MATERIALS PROVIDED
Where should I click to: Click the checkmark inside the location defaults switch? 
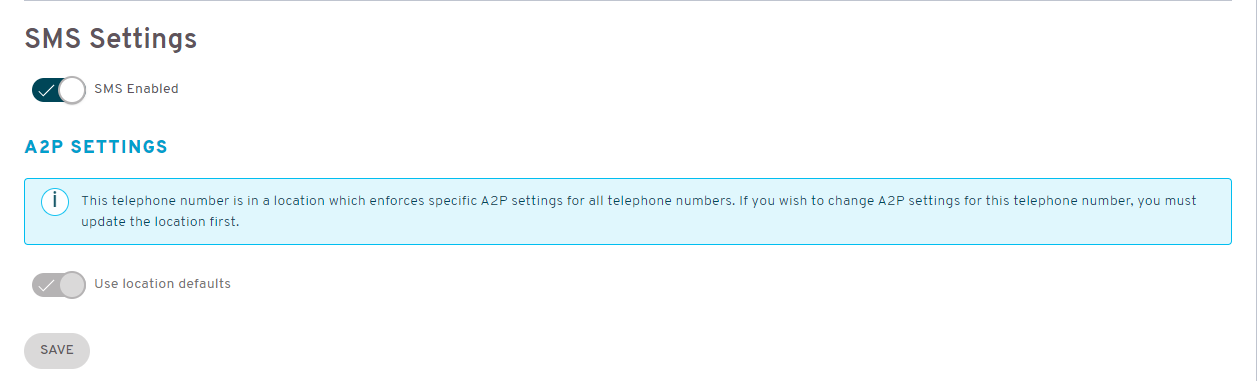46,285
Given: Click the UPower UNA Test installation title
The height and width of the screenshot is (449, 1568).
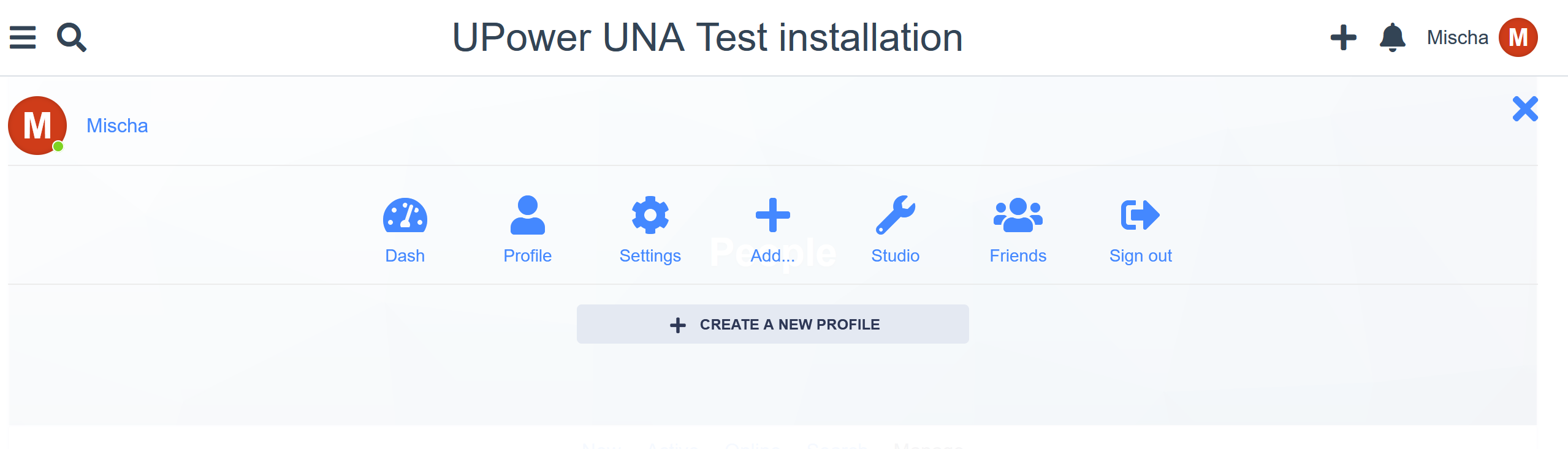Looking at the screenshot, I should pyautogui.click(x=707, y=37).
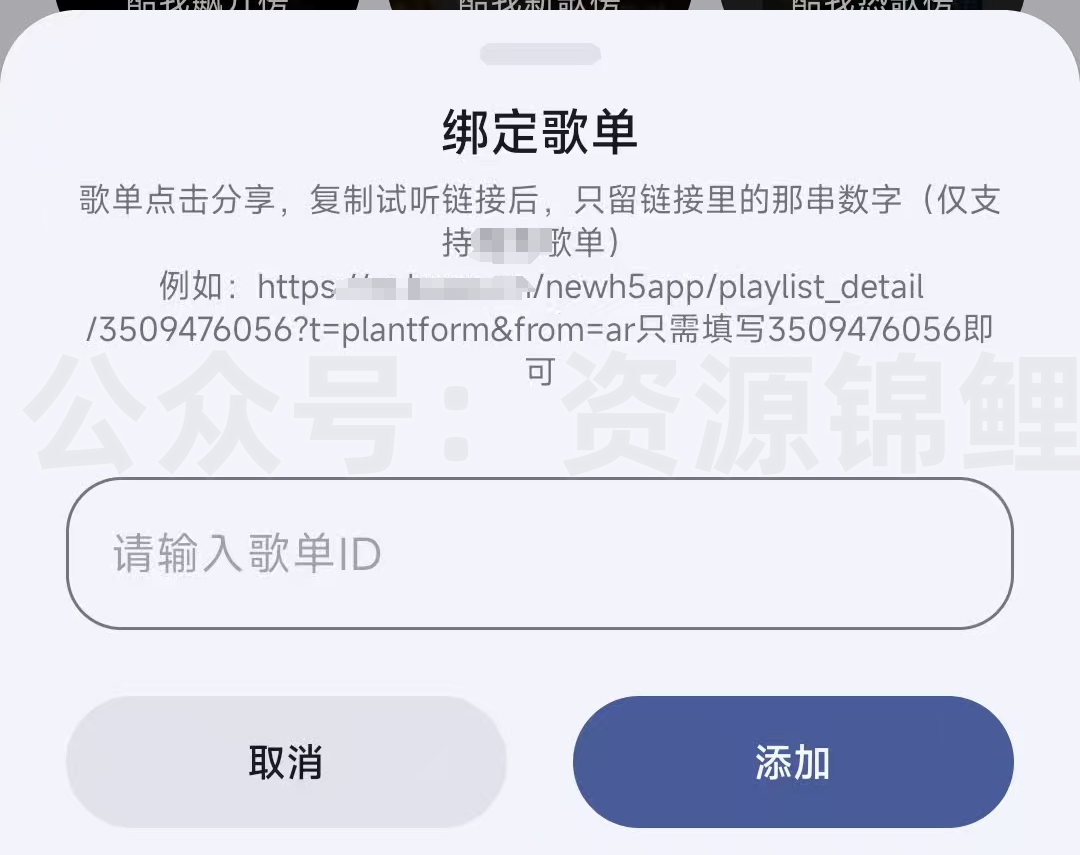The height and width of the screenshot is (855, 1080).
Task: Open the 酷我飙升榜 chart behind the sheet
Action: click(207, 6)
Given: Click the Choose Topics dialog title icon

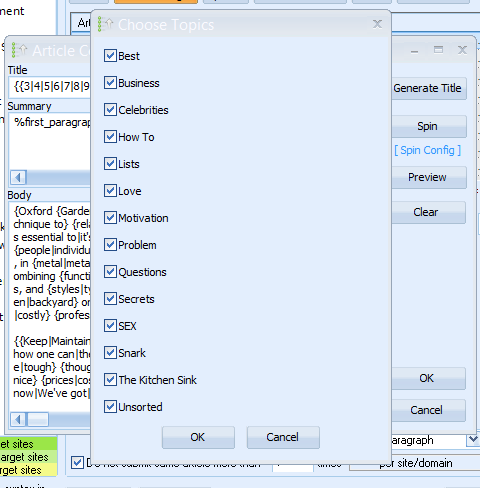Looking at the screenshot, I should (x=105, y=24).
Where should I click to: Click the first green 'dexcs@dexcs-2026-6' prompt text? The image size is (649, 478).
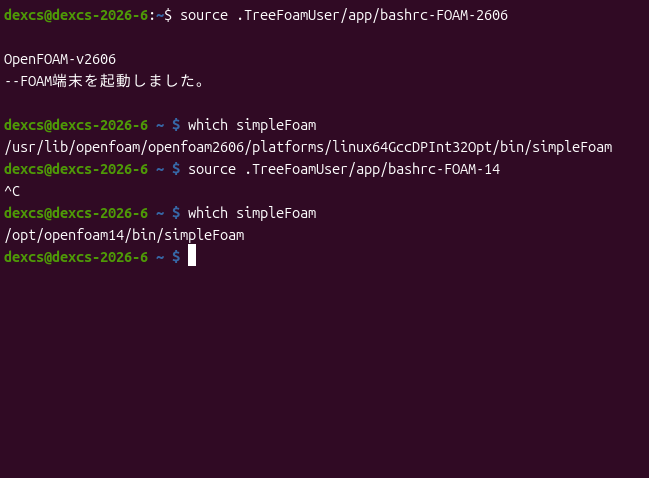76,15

==

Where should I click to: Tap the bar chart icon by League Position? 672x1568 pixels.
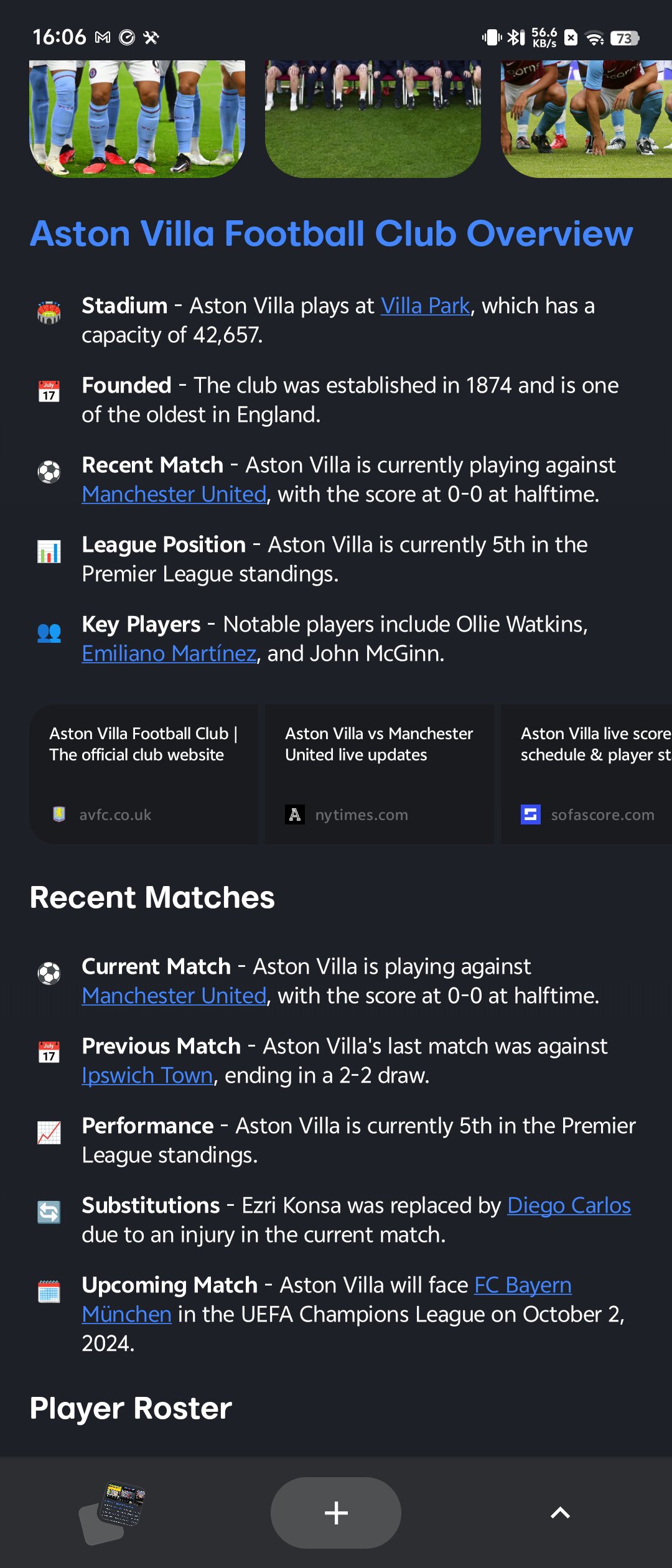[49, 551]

WORK REQUIRED
Count the lines in the items above that contain the string "icon", matching case exactly. Give only the number.

CORRECT RESPONSE
2